In an incredible example of an inside-out self-reflective exploration of a disturbing experience, rather than averting his gaze, Singh confronts his trauma. While most go numb, others choose to project blame or demand accountability. Singh, however, writes his nightmares down and finds courage to weave a story that allows him as well as well as the participants and audiences of his creation to inhabit the lives of both: the raped as well as the perpetrator of this heinous act.

^ the transgression
Perhaps encouraged by Nooran’s taunts, during his penultimate attempt at persuading her, Aadam, tries to assert himself by grabbing her bag hung by her shoulder. In a fallout of this transgression, he is beaten up by passers by. While drawing pleasure in the flirting, Nooran seems prepared neither for Aadam’s impudence, nor for the beating that he gets. She’s woken up from the daze only when one of the women passengers in the Jeep that is driving her home asks her if she’s ok. Nooran suddenly asks for the vehicle to be stopped and gets off to set Aadam’s three camels free, with him unconscious and saddled onto one of them.
In the following sequences of Aadam, we witness him languishing in a disturbed state, seeking firm ground with his sister at her house and also his niece and his daughter. This is also a moment of insight into Aadam’s sense of incompleteness from a broken home. Aggravated by what appears to be his daughter’s lack of interest in him, Aadam fails to find solace and heads out to his friend, Munna, who takes him to a brothel.

^ the turning point
Sitting on a swing, while Munna is coaxing his beloved, Aadam appears to have sprung up a strategy to manifest his desire of bringing Nooran to him. In a theatrical representation of this turning point, he springs up to turn around and stands up on the swing. Of course, I am connecting the dots in hindsight after the story has revealed itself to me. While experiencing the film, however, at this point in the narrative I am basking in Aadam’s misfortune with no evident turning point in sight. While watching the scenes in a sequence, one only plays along, attempting to make working sense of the string of experiences. The mind, on the other hand, can help rearrange (re-member) the memory that the body holds, with the potential of radically altering the meaning of the experiences. In the five years from Nirbhaya, to the nightmares, to the writing down of the images, to the scripting of the story, to its co-creation with actors and the rest of the production team, the narrative would have undergone numerous layers of creation to acquire a body. The process of editing the film is then akin to the mind rearranging this body of memory.

= DATA =
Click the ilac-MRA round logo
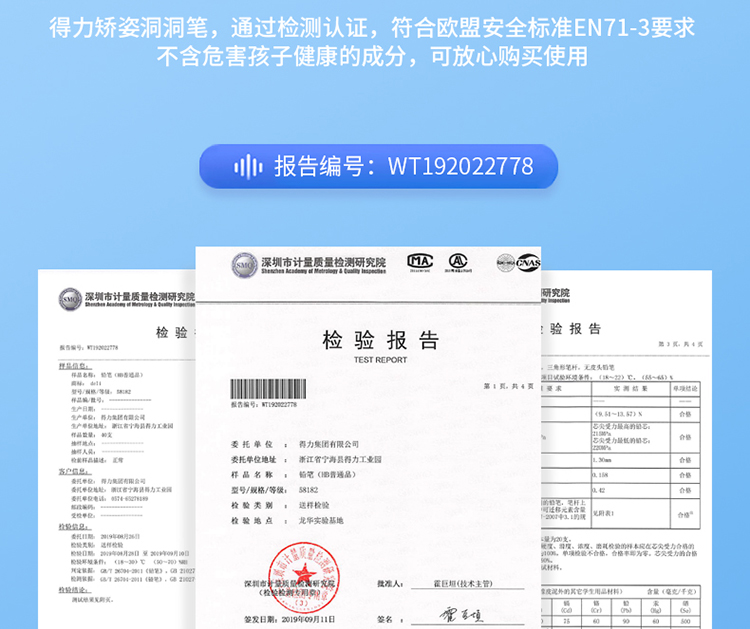Screen dimensions: 750x629 (x=505, y=263)
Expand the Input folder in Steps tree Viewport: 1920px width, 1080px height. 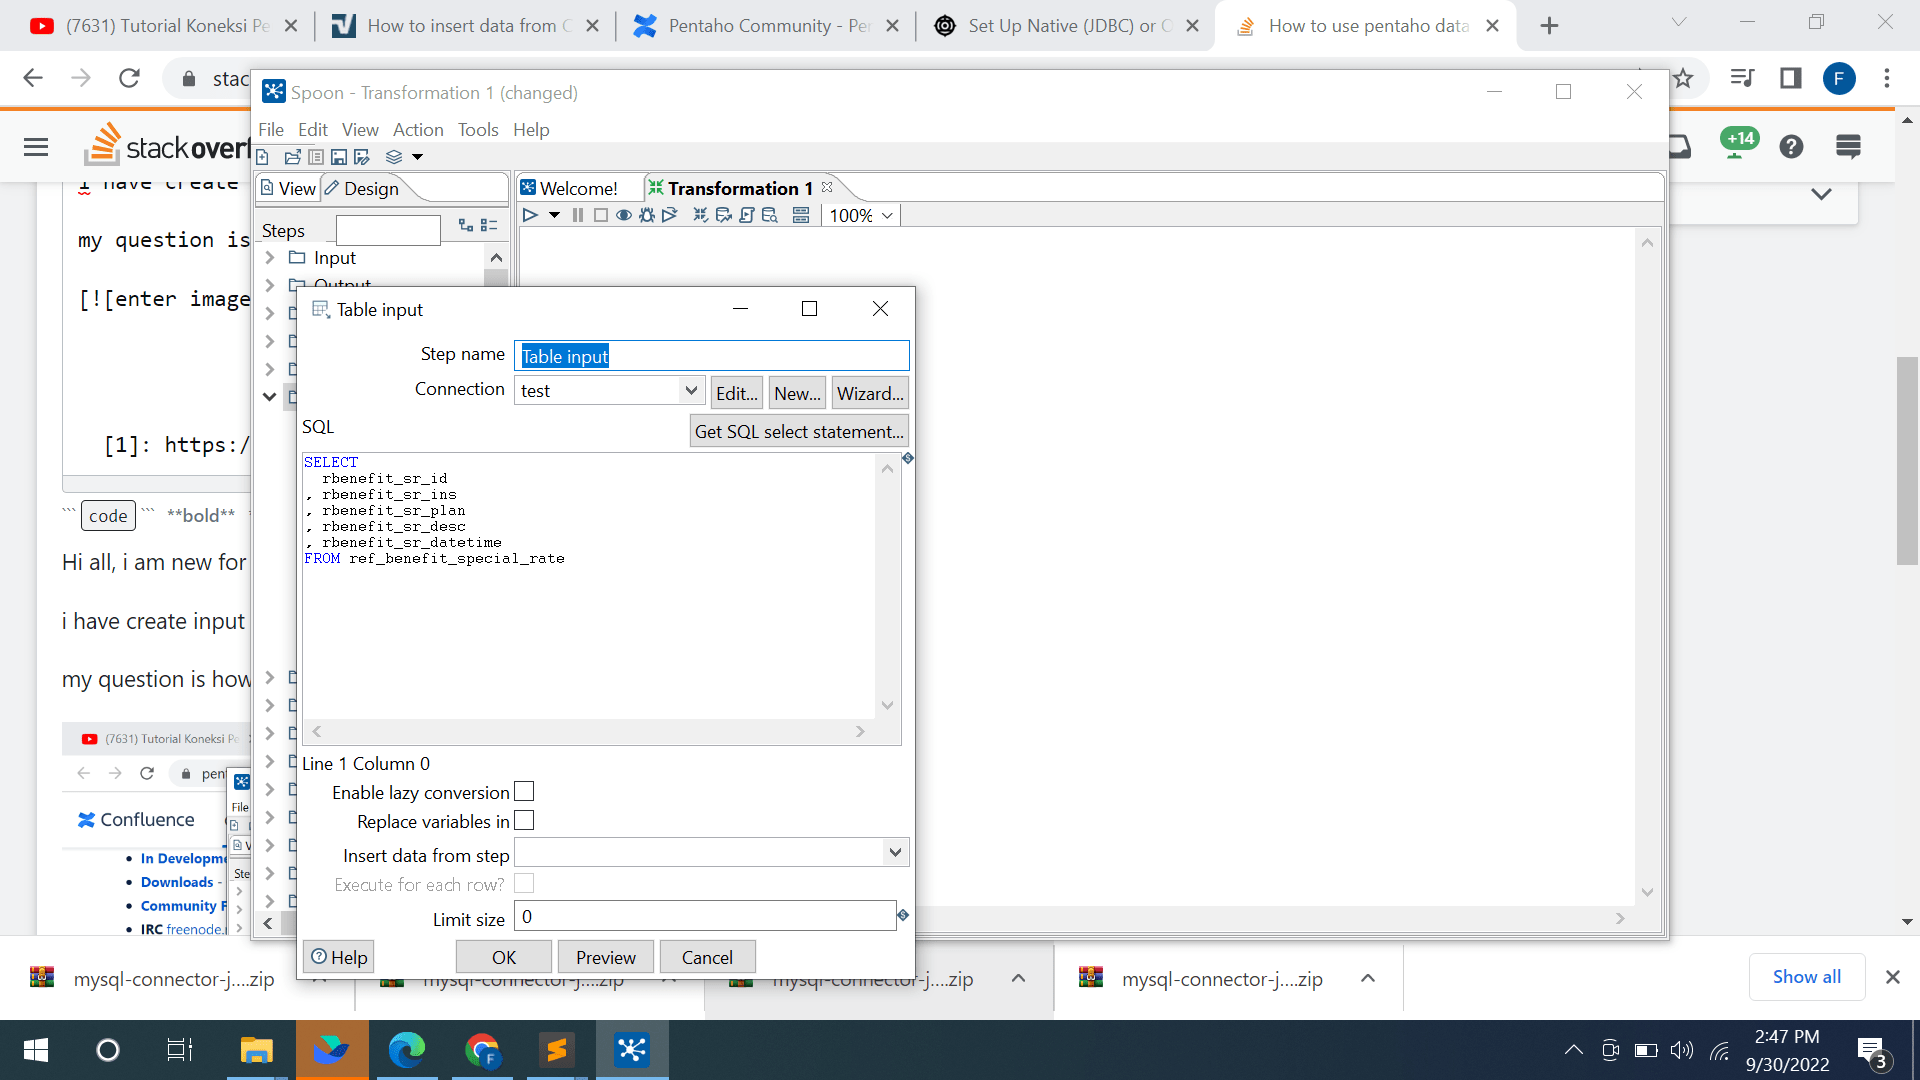pos(269,258)
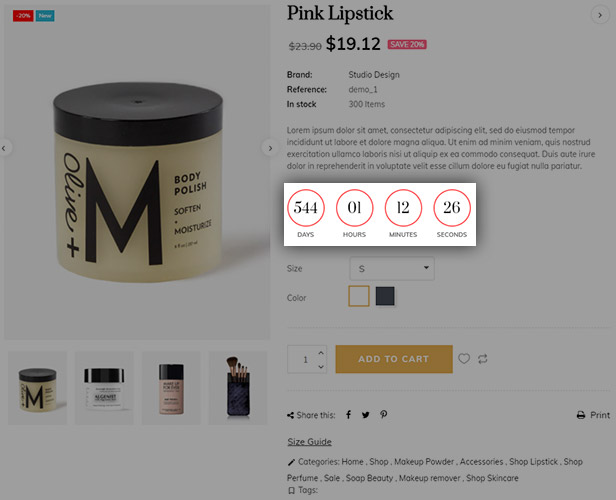Select the white color option
Screen dimensions: 616x500
[x=359, y=296]
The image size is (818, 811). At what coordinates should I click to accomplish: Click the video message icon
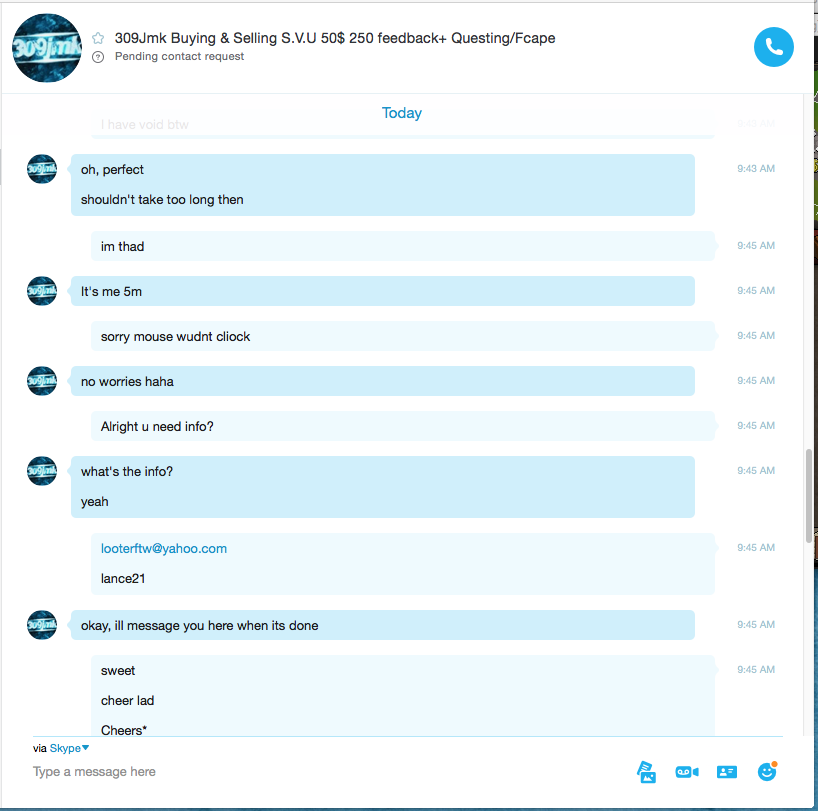pos(687,772)
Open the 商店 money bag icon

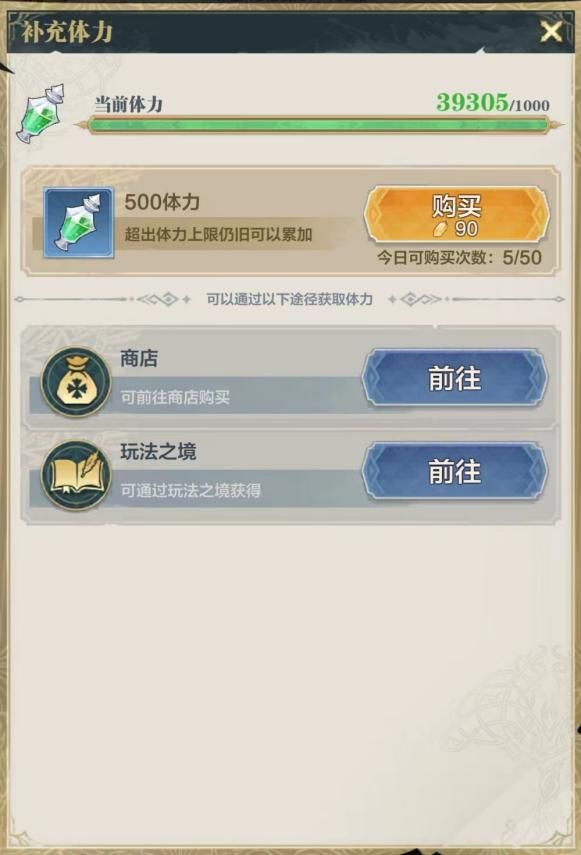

= STATED GOAL 1 =
In the essay on Singh's film, why does Aadam leave his sister's house and go to his friend Munna?
= STATED GOAL 2 =
Continue the essay on Singh's film, starting after its final sentence.

= TASK ANSWER 1 =
His daughter seems uninterested in him, and this aggravates him. Because he can't find solace there, he goes out to his friend Munna.

= TASK ANSWER 2 =
I cannot imagine how much wealth has been shed in the editing process. One of the biggest mysteries is the disappearance of Zubeida – Nooran’s mother. Of course, following the critical disclosure, it is easier to pin this misfortune too on Aadam’s evil scheme. However, this cannot be proved beyond doubt. Woken up by the cold one night during her self-incarceration, Nooran climbs into her bed, re-enacting the playful fight that her mother habitually put up – not allowing Nooran to get into the warmth of the bedding. Zubeida, however, has been missing ever since Nooran returned home after the fateful night. Instead Nooran finds the much coveted quilt under the blanket – a prized possession, which Zubeida had promised would be Nooran’s “without having to ask for” when the latter was ‘ready’.
Besides wringing the viewers’ emotional tapestry, this moment lets loose questions of whether Zubeida left on her own (an earlier moment in the narrative where Nooran’s looking all over for her mother suggests such a possibility)? Or, is Aadam also responsible for her disappearance? Did she intentionally place the quilt under the blankets before leaving or is it just a coincidence? The more one seeks to know, the more entangled do the mind and emotions get. This irreconcilability is appreciable because it corroborates the truth that not everything is explainable.

^ the emergence
Finding the orhni is also a turning point for Nooran as the following morning she chooses to emerge from her self-imprisonment. She eats from one of the several packets of food that Amina has been throwing everyday into her yard and opens the door to a waiting Amina who embraces her.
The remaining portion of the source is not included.